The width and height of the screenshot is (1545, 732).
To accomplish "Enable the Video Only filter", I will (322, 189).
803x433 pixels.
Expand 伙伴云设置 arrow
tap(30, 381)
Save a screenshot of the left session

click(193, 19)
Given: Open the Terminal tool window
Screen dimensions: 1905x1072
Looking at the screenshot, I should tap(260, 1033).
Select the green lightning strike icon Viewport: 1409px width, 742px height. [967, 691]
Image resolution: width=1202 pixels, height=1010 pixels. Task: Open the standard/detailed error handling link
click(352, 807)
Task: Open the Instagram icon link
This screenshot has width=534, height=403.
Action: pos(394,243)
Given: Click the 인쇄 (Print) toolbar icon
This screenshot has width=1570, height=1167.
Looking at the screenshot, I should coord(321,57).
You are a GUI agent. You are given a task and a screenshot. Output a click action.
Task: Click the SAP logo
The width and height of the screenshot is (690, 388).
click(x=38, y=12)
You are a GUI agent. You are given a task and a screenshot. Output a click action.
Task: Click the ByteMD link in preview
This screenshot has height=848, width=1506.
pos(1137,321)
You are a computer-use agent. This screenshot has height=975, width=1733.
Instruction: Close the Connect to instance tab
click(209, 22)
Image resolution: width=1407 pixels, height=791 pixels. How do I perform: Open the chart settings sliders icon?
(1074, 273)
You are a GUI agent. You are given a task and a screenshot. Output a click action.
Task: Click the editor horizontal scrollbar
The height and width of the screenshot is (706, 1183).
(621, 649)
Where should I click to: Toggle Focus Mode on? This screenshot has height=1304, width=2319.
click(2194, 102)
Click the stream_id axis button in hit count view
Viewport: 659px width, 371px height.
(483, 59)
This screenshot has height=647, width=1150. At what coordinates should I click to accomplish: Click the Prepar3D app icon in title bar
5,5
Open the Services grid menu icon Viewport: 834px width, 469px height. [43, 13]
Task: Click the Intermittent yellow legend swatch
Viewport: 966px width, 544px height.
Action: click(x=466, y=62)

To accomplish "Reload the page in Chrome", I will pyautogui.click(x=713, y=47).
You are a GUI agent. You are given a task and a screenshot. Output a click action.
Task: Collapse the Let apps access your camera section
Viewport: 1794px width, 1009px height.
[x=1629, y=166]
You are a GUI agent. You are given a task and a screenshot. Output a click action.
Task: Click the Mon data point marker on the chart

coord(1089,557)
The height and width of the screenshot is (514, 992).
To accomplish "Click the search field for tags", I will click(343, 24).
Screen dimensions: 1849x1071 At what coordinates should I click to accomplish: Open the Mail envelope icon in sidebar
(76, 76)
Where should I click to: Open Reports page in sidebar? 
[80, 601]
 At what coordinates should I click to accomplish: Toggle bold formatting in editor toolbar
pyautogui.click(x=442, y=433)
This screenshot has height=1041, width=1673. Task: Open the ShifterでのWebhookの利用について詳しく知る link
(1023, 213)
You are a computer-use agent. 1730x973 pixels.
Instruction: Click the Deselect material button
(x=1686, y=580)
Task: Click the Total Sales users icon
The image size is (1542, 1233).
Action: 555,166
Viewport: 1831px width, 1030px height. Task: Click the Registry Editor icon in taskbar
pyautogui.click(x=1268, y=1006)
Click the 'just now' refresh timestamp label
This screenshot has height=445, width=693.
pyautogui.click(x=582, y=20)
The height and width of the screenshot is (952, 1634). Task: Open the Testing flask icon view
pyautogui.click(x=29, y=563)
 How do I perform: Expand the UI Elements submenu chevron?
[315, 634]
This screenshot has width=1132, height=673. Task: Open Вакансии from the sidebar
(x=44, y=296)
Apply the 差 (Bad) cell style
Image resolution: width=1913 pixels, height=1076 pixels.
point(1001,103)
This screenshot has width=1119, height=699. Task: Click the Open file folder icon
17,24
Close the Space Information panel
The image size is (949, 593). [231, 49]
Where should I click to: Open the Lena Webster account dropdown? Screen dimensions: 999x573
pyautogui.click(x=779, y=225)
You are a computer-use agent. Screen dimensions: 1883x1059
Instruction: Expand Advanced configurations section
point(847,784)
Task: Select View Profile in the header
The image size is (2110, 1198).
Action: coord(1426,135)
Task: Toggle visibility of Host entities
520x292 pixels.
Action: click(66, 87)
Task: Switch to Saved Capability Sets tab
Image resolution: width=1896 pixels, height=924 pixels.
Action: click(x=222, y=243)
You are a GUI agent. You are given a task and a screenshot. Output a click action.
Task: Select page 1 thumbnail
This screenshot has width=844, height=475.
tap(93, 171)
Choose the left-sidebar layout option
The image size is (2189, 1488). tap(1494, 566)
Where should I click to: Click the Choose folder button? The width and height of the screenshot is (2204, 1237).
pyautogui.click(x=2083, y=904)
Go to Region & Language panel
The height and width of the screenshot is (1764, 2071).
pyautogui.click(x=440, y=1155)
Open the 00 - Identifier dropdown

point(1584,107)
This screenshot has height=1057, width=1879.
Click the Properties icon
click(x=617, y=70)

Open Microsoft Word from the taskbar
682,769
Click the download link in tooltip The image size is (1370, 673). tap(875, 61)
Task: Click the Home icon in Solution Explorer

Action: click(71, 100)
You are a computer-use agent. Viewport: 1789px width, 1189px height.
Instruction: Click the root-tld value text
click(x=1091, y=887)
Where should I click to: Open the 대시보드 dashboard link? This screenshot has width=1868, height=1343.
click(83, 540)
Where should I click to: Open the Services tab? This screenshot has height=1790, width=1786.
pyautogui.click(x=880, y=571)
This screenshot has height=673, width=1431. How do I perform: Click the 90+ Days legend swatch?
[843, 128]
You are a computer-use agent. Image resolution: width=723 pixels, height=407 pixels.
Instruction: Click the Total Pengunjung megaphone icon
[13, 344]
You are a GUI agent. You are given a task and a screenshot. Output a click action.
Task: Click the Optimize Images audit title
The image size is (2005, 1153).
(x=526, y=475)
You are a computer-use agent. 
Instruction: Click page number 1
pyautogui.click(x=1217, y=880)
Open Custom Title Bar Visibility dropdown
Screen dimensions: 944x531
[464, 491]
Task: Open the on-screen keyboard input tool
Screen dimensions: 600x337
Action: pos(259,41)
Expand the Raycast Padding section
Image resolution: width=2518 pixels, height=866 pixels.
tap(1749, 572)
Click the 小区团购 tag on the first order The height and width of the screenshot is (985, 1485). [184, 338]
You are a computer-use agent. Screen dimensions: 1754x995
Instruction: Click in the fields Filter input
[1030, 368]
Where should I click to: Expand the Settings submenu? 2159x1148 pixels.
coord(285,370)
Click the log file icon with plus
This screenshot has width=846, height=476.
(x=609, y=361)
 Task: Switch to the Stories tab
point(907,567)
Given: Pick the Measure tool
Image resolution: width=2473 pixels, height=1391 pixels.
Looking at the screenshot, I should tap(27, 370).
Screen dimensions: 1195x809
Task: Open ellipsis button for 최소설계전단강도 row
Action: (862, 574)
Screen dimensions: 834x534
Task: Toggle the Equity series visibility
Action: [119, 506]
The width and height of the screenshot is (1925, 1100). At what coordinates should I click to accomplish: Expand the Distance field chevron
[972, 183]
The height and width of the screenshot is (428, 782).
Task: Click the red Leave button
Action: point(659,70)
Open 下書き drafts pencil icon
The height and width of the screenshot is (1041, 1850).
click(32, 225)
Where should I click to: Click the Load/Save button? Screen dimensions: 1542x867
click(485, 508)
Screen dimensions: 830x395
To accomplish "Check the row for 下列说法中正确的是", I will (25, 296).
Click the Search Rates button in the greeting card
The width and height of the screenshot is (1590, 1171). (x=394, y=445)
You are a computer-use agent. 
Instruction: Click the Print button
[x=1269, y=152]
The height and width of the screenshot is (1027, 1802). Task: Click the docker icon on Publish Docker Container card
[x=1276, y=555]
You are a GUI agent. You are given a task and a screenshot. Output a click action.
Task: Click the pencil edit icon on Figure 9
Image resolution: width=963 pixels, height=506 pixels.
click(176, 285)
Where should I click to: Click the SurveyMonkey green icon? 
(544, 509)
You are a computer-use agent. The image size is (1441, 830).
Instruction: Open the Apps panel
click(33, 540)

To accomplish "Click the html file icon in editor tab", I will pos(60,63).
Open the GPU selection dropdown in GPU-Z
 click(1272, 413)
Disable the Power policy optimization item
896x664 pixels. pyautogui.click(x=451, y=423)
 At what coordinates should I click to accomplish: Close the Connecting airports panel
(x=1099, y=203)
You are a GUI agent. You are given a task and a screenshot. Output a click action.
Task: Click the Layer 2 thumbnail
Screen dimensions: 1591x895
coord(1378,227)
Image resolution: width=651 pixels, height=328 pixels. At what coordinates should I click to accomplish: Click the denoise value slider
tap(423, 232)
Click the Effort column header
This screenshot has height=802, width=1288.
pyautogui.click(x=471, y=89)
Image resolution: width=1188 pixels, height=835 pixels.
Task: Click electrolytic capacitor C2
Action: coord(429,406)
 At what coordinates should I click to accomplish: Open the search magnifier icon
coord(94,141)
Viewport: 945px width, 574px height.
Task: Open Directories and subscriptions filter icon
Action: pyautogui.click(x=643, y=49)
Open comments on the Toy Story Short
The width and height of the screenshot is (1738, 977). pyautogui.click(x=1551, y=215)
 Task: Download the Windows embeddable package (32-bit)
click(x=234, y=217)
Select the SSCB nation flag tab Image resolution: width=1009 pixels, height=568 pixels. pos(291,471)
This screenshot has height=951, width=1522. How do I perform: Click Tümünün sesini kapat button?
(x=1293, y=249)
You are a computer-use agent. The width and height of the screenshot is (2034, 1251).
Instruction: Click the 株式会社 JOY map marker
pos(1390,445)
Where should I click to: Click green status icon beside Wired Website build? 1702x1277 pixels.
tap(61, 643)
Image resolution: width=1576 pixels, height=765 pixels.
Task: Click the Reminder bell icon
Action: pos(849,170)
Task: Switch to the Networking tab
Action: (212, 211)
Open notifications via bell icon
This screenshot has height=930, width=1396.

------------------------------------------------------------------------

§ **Exercise description**:
Give back exactly the lines from the line holding "Image resolution: width=651" through the last line of the listing, including both.

§ **Solution for this problem**:
Image resolution: width=651 pixels, height=328 pixels. At what coordinates should I click to accomplish: Click the denoise value slider
tap(423, 232)
Click the Effort column header
This screenshot has height=802, width=1288.
pyautogui.click(x=471, y=89)
Image resolution: width=1188 pixels, height=835 pixels.
Task: Click electrolytic capacitor C2
Action: coord(429,406)
 At what coordinates should I click to accomplish: Open the search magnifier icon
coord(94,141)
Viewport: 945px width, 574px height.
Task: Open Directories and subscriptions filter icon
Action: pyautogui.click(x=643, y=49)
Open comments on the Toy Story Short
The width and height of the screenshot is (1738, 977). pyautogui.click(x=1551, y=215)
 Task: Download the Windows embeddable package (32-bit)
click(x=234, y=217)
Select the SSCB nation flag tab Image resolution: width=1009 pixels, height=568 pixels. pos(291,471)
This screenshot has height=951, width=1522. How do I perform: Click Tümünün sesini kapat button?
(x=1293, y=249)
You are a computer-use agent. The width and height of the screenshot is (2034, 1251).
Instruction: Click the 株式会社 JOY map marker
pos(1390,445)
Where should I click to: Click green status icon beside Wired Website build? 1702x1277 pixels.
tap(61, 643)
Image resolution: width=1576 pixels, height=765 pixels.
Task: Click the Reminder bell icon
Action: pos(849,170)
Task: Switch to the Networking tab
Action: (212, 211)
Open notifications via bell icon
This screenshot has height=930, width=1396.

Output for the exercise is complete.